[Records from a collection]
++++++
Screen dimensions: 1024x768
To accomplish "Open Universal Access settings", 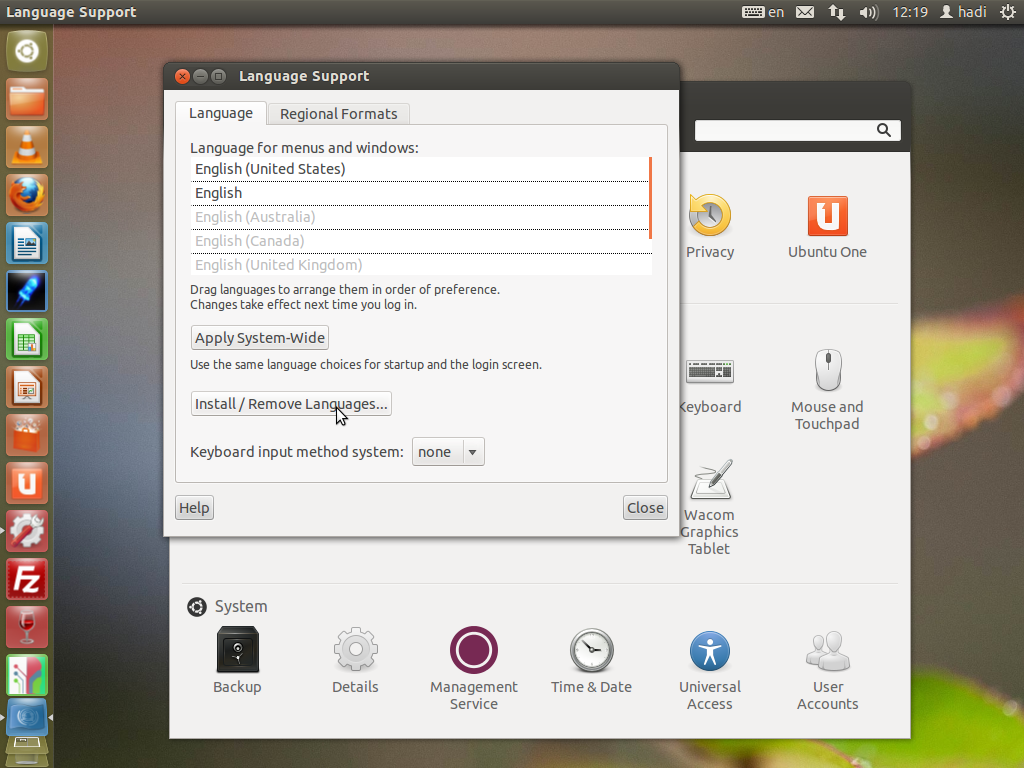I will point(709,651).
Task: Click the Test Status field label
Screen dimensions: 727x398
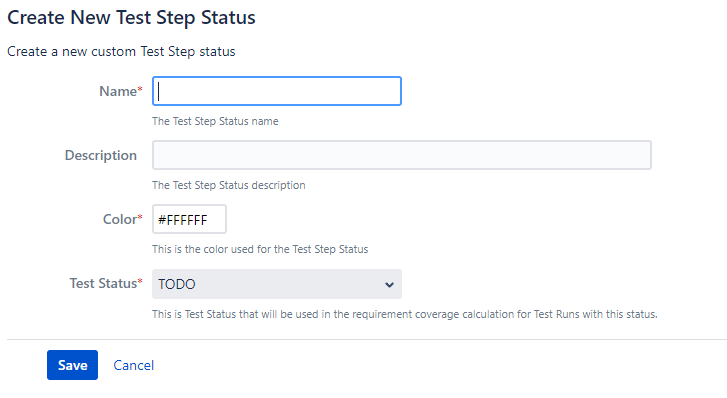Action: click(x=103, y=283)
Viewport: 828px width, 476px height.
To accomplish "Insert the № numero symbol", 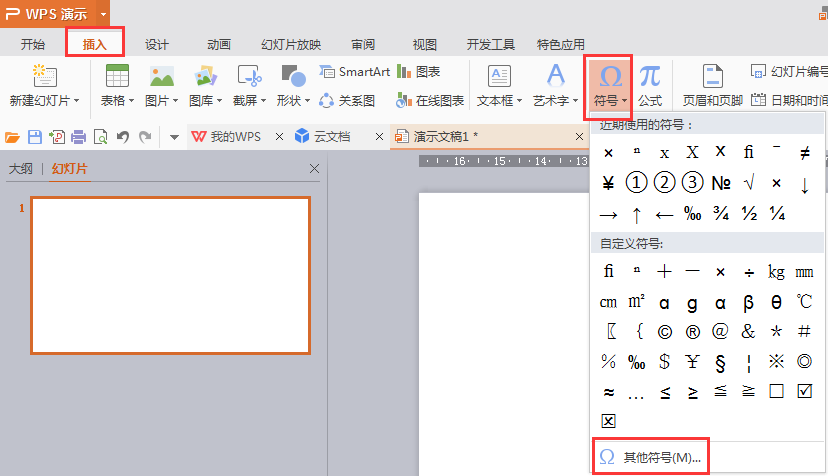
++++++
• Activity:
Once the pictures are set aside, what is needed is the lines from the line with "Screen dimensions: 727x398" through the end of the data, written out exactly and alone.

• Solved exercise:
Screen dimensions: 727x398
Action: click(x=103, y=283)
Viewport: 828px width, 476px height.
To accomplish "Insert the № numero symbol", 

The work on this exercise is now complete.